18 Jan 2014

18 Jan 14 - A Wild Goose Chase

The final morning at Desert Coursers saw us looking for the White-fronted & Lesser White-fronted Geese that were around. These are both scarce birds in India & the former was an Indian tick for Bill: he had already tried unsuccessfully to see them on his first afternoon. First stop was to look at a party of Yellow Wagtails with some dark headed males in with them.
Yellow Wagtail: This looks like the thunbergi subspecies with its blackish face patch, greyer crown, hint of a white supercilium & white throat (but not very white!)
Yellow Wagtail: Another thunbergi individual
Yellow Wagtail: I'm not going to try working out the subspecies on this bird, but a striking bird 
The good thing when we reached the lake was we had the light behind us & therefore there was less problem with washed out photos this morning. There was a good selection of waterbird species seen & birds were generally approachable.
The lake edge was packed with waterbirds
Greater Flamingo
Marsh Harrier: Female
Imperial Eagle
Imperial Eagle: After flying by, it landed & its size made the mobbing Marsh Harrier look very small
Imperial Eagle
Grey-headed Swamphen: This is the grey headed poliocephalus race
Wood Sandpiper
Great Black-headed Gull 
Rock Dove: This is the intermedia subspecies
On the first morning at the Little Rann, there was a flock of Martins over the lake. Most of the birds I looked at were Sand Martins which is shown in the Rasmussen guide as a Winter visitor to NE India with only isolated records in NW India & Pakistan. I tried to get some photos, but the birds quickly moved off. In fact, the only Martin species I photographed that day was a Grey-throated Martin which, by chance, flew in front of the camera whilst I was photographing a White Pelican. Fortunately, a party of about 8 Sand Martins reappeared over the lake this morning allowing some supporting photos to be taken.

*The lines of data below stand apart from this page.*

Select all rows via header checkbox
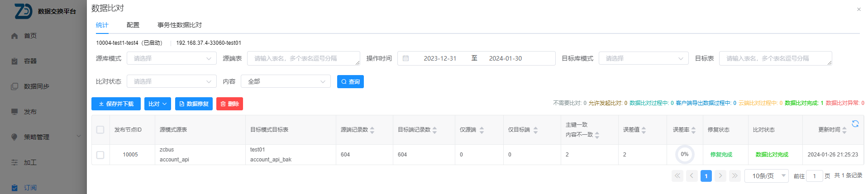Screen dimensions: 868x194 coord(100,130)
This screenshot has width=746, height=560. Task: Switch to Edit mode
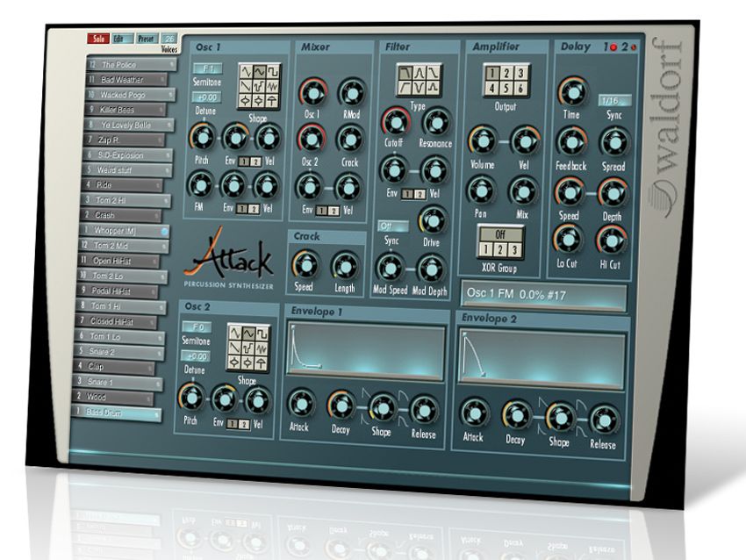click(x=123, y=39)
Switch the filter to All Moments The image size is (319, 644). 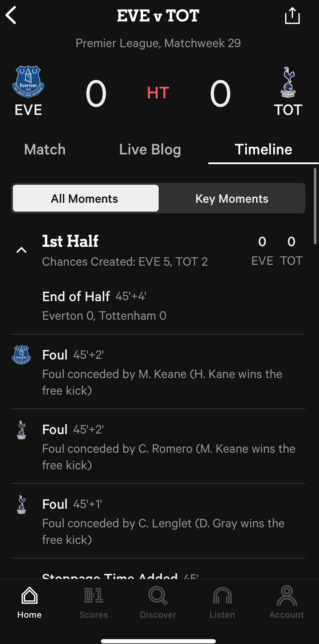click(x=85, y=198)
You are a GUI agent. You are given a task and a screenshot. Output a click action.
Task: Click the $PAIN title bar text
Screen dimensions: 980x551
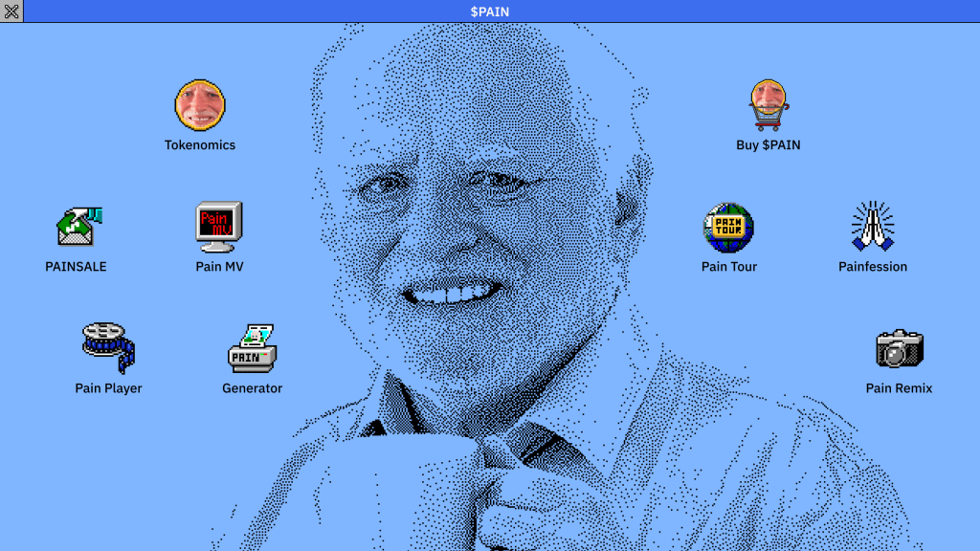click(x=490, y=11)
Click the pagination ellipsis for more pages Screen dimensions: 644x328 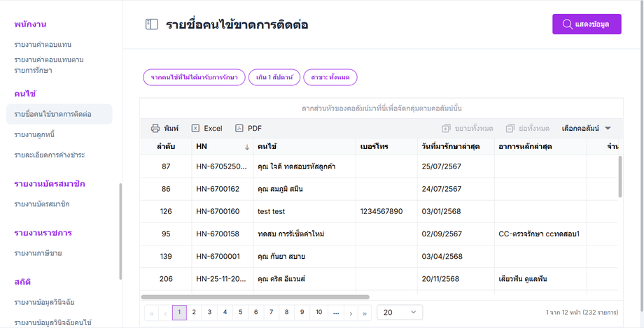[x=336, y=313]
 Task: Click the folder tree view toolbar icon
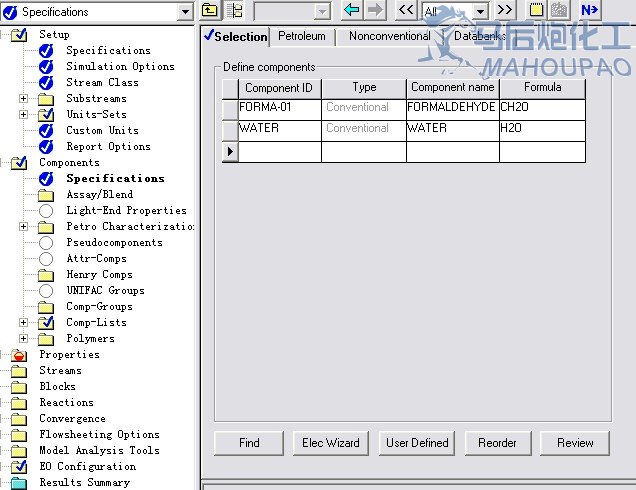(235, 11)
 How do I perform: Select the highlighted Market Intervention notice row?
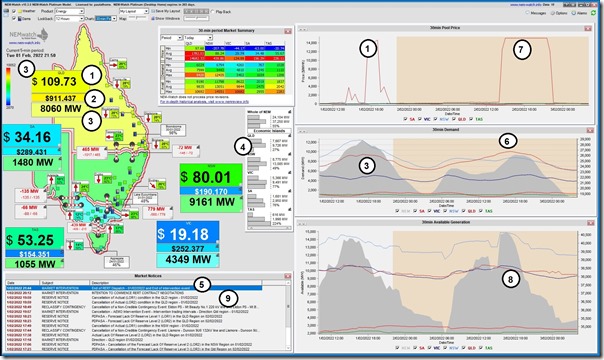pos(134,288)
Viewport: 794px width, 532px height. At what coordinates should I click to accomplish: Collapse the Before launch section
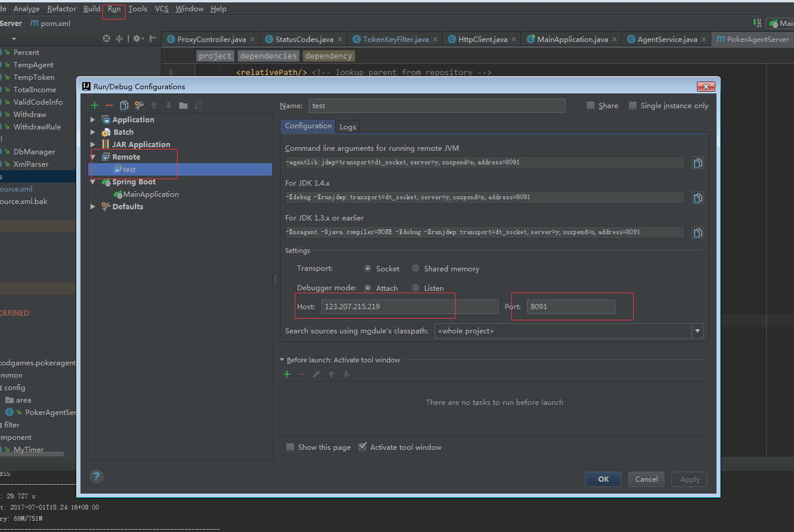pos(282,359)
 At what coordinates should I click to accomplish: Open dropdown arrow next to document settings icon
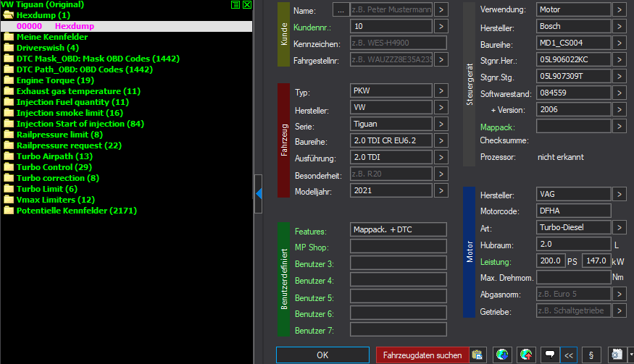click(630, 355)
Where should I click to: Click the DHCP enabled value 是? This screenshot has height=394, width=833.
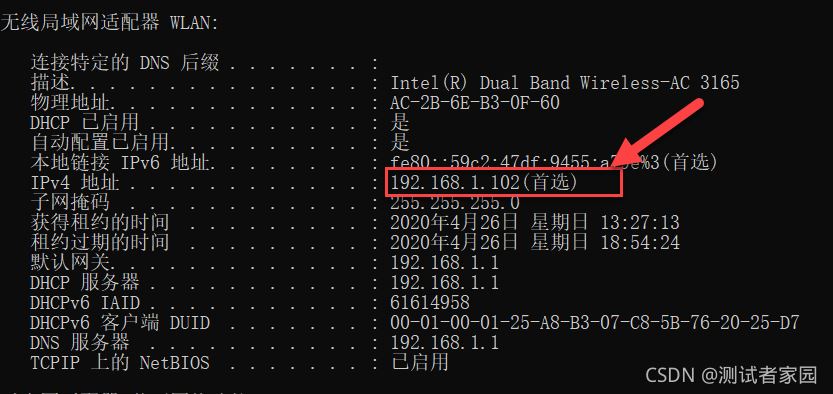[400, 123]
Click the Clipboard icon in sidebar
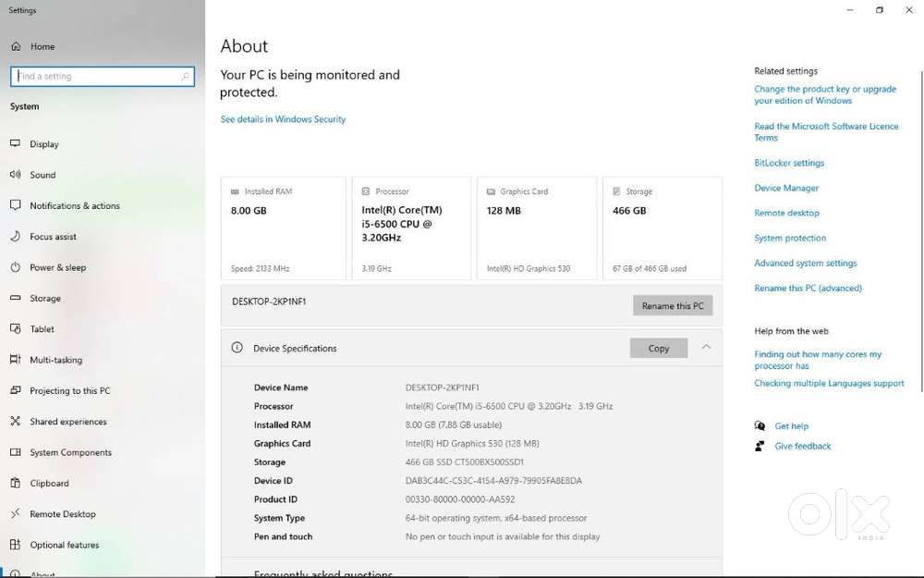Viewport: 924px width, 578px height. 15,483
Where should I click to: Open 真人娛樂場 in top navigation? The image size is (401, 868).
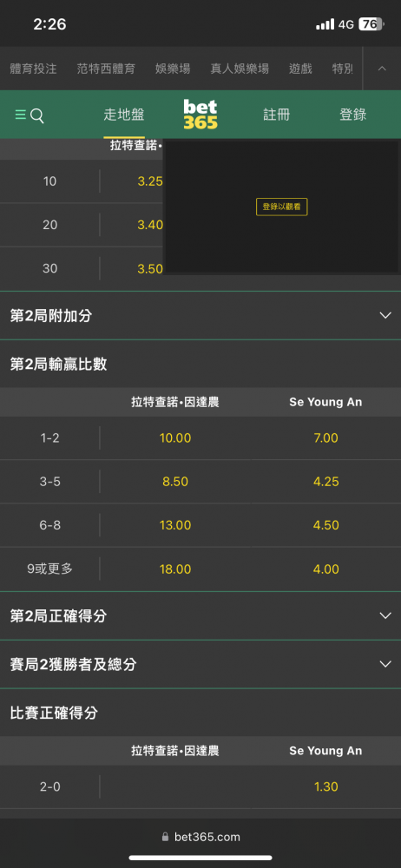240,69
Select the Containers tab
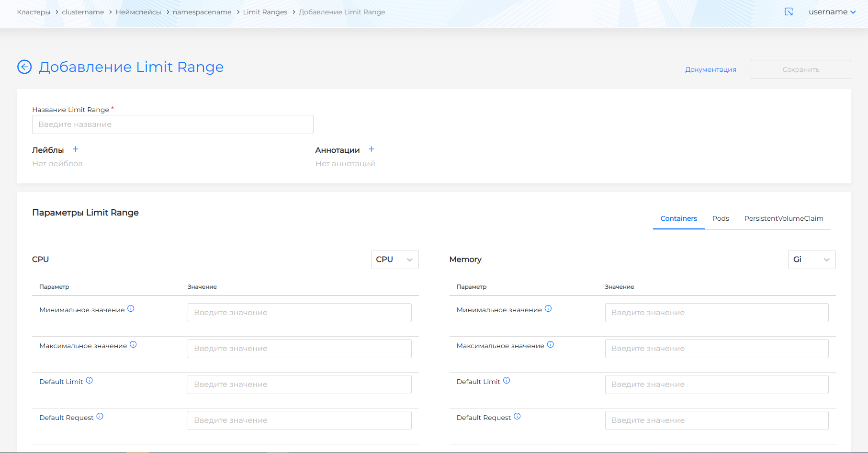 coord(678,218)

Sand Martin: This species is apparently very rare in NW India
Sand Martin: The clearly demarked breast separating the white throat & breast is the main id feature
Sand Martin: Personally, I would rather have been getting photos like this of one of the Subcontinent resident Martins
Sand Martin: The species has a deeper forked tail than the other diffuse breasted cousins
Grey-throated Martin: This bird flew in front of the White Pelican on the 15th. Whilst not a great photo, it does show a diffused breast band
Grey-throated Martin: A very enlarged crop
While I was distracted with the Sand Martins, Bill had been quietly scanning the lake. Quitely, that was until he announced I've got the White-front Goose party. They were roosting with some Greylag Geese & some where asleep (although all did wake up at some stage whilst being watched). But in the end we confirmed there were 6 White-front Geese & 2 Lesser White-front Geese. Both of us were happy as the White-front Geese were Indian tick 1004 for Bill & I've not see a Lesser White-front Goose since the early 80s.
Part of the Goose party: I can also see Greylag Goose, Shoveler, Teal, Tufted Duck, Black-winged Stilt, & Ruff as well as White-fronted Goose (right) & a White-fronted Goose sp. (left)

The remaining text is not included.